At this point Tezcan introduces the reader to the two factions that he believes conflicted in the political realm after the reign of Mustafa I. There were the absolutists, who believed in the royal prerogative of the monarch, and the constitutionalists, who thought that there should be laws to restrict the powers of the sovereign. The author then proceeds to show how the succession of Ahmed I, and those who came before him, were internal family matters, but subsequent sultans were determined by the public lawmakers, to the extent that they were able to stay the traditional fratricide that accompanied a royal’s ascension to the throne.
Following an economic analysis, Tezcan examines the ways in which Murad III attempted to take power away from the grand vizier by centralizing court power around the new positions of chief white and black eunuchs, thus creating a group with interests in maintaining absolutism. He then chronicles the life of Osman II, whose failed attempts to eliminate the Janissaries and institute a more modern army have traditionally been seen as a major cause of stagnation (and decline) of the empire. Tezcan argues otherwise, however, claiming that Osman II was intending to create a mercenary (sekban) army that would have ensured his personal power and been a step towards absolutism. He then argues that the Janissaries, who have traditionally been seen as an outdated military force that used its power to hold back modernization, were actually a benefit to the empire if one considers them as a sociopolitical force. The author shows that, while the Janissaries were growing in number and burdening the payroll, few of the new recruits were actually performing military duties. Instead, most were taking advantage of the corps for their access to credit and involvement with the market, which gave them the chance to establish entrepreneurial ventures. Due to the fact that opportunities with the Janissaries were so lucrative, one needed to bribe the officers in order to be accepted, something that was only possible when the monetization of the economy allowed for the creation of a slightly wealthier stratum of society. The Janissaries, therefore, were heavily involved in the development of a pre-modern middle class, and were therefore a force of progress. By killing Osman II (and several other sultans), they ensured their ability to function in this capacity, until they were destroyed by Mahmud II prior to the Tanzimat reforms.
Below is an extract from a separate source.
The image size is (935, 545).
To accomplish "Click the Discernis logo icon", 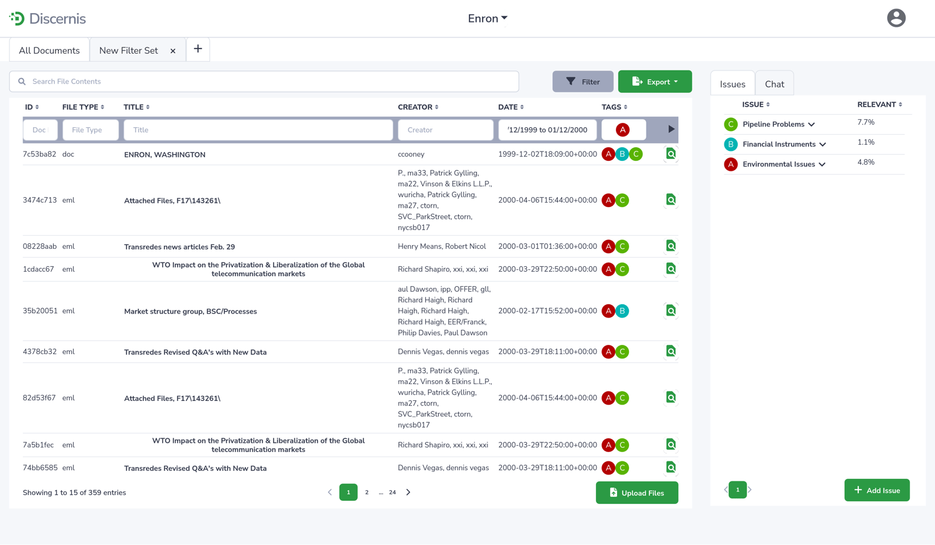I will point(17,19).
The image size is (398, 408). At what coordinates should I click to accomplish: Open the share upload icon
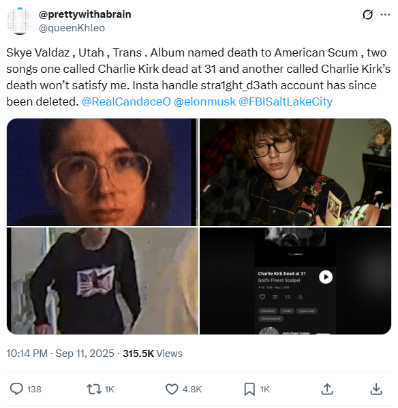coord(327,389)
Tezcan’s invocation of economic factors can be dry and muddled at times, but overall his book is pioneering as a new way of thinking about Ottoman historiography. Although some have complained about his terminology, he makes a solid case for reinterpreting the regicide of Osman II as a turning point in favor of modernity. If nothing else, he provides excellent reasons for historians to reconsider the traditional narrative of rise and decline and explore new perspectives. Overall, The Second Ottoman Empire is essential reading for any scholar who wants to be more knowledgeable about past and future trends in research on the Ottoman Empire.